You'll by carrying on down the hill until you see the stone marker for Harvey's Point on your right.

Turn right for Harvey's Point

You'll be taking a right here down towards the lough and to Harvey's Point. It's a looped walk that involves a gentle descent, a steeper ascent later on and two long stretches of road - the final stretch being the one to the left of the Harvey's Point sign.

Keep a look out for a ruin on your right through the trees - this was once the O'Donnell stronghold in Lough Eske desmesne. We'll be hearing a lot more about the O'Donnell's out here before the end of the walk.

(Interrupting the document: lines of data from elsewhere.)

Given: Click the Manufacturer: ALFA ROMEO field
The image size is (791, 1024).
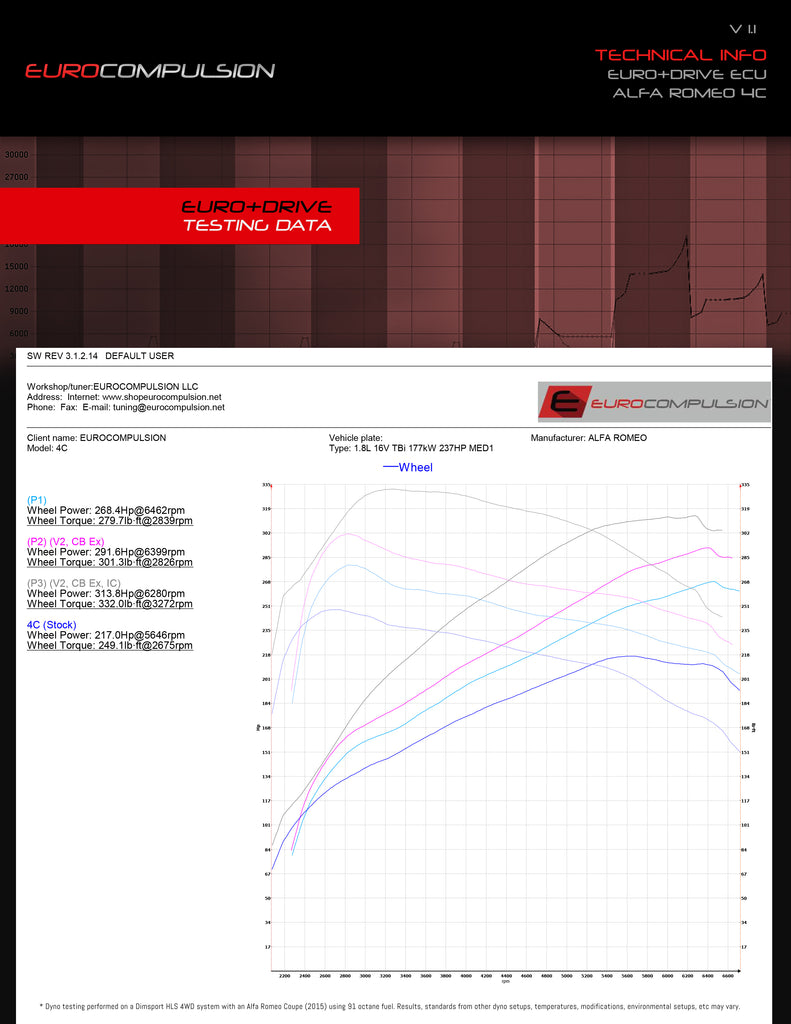Looking at the screenshot, I should point(588,438).
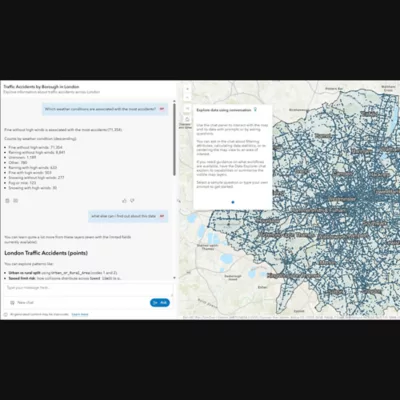Click the info icon beside AI-generated content notice

pos(6,314)
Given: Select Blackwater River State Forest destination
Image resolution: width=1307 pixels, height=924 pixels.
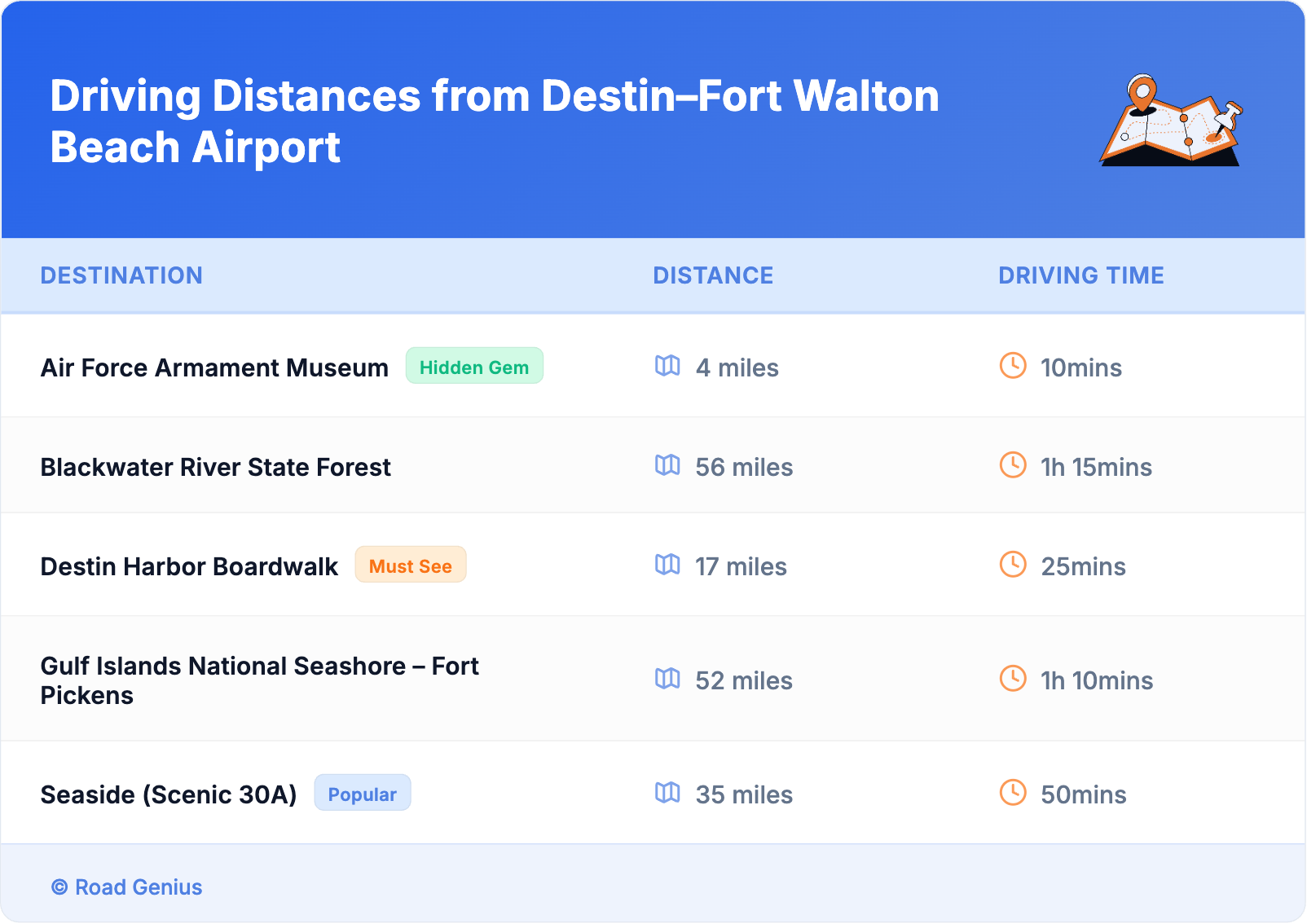Looking at the screenshot, I should click(x=215, y=467).
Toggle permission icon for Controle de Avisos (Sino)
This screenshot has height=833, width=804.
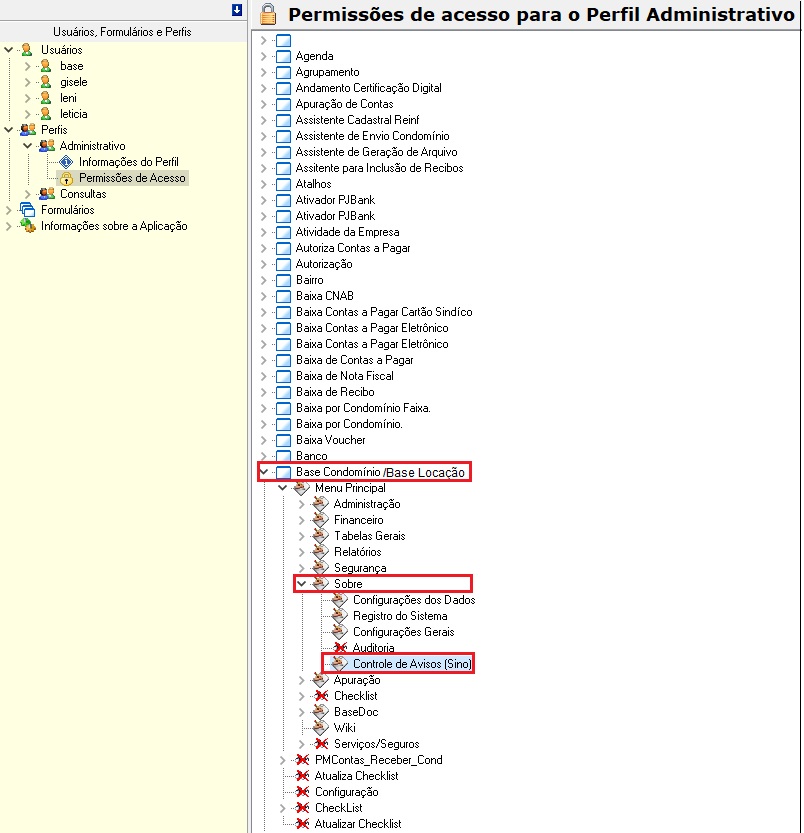tap(339, 664)
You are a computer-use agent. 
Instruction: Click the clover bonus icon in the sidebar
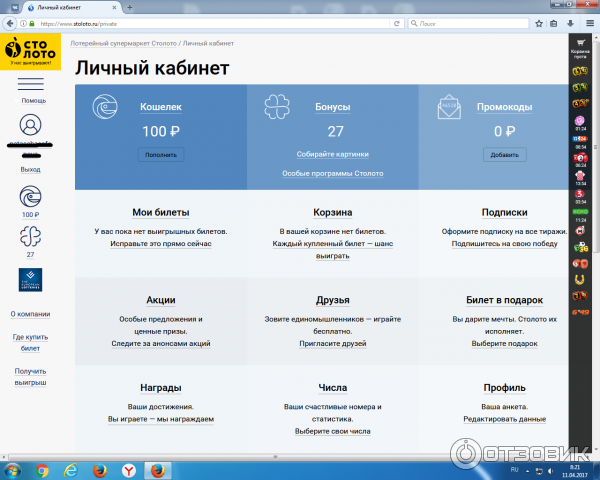31,237
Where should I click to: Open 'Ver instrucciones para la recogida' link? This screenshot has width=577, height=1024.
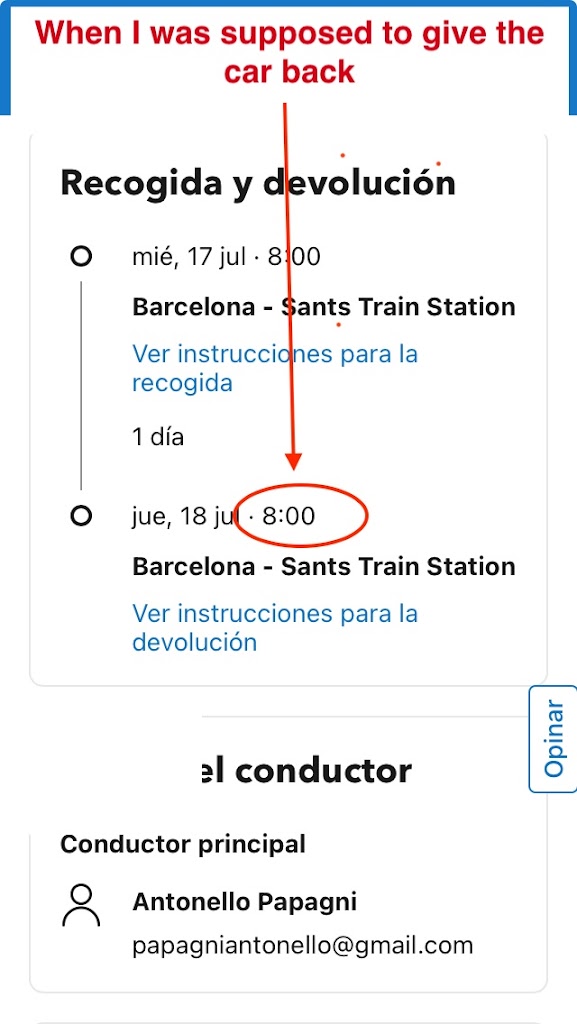tap(275, 368)
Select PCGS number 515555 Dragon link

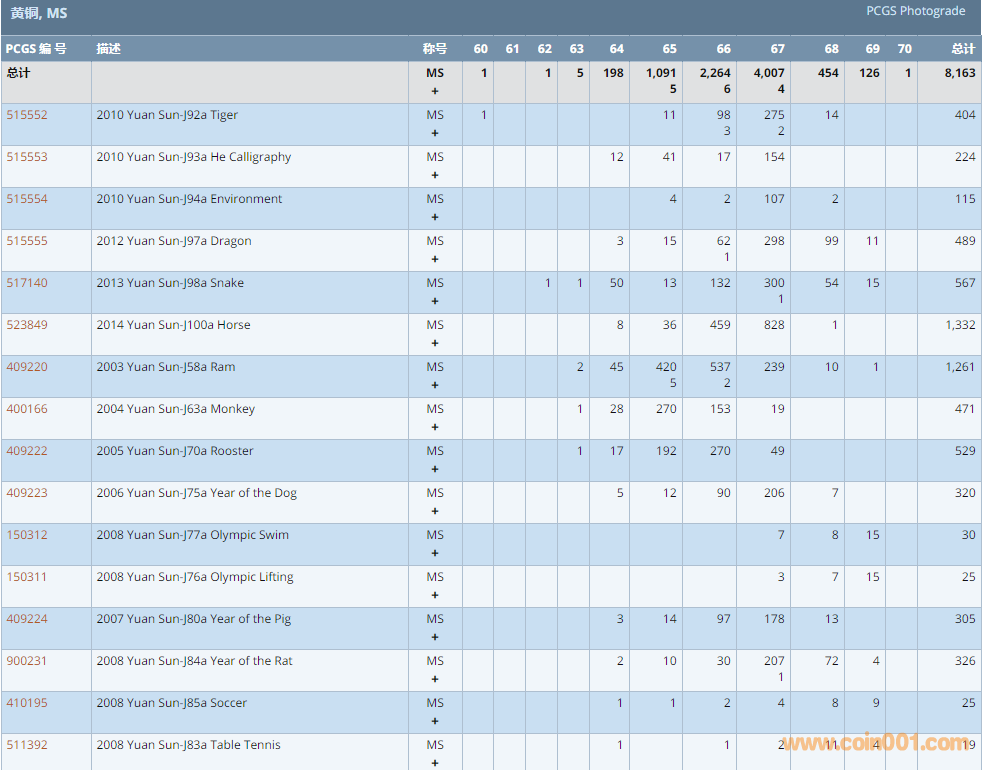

As mentioned, the road's here are busier than perhaps the road builders intended so be careful and keep well in off the road when you hear a car approaching.

Down towards the lough

You may feel like the only person on the planet with the serenity and calmness of this area. This is not quite the case, but you are in interesting company. The mythical Fianna and their leader Fionn McCumhaill were supposed to be regular visitors to this area. They made their summer home in these parts and local lore is full of their exploits. Indeed they were more inclined to run than walk as was their zest for their greatest pastime, hunting. It is said Fionn could tell which mountain a deer was killed on by the taste of its meat. Tales involving Fionn always need a pinch of salt as the man who sought knowledge from sucking his thumb also was on a 16 year hunt for his wife Grainne and her lover, Diarmuid.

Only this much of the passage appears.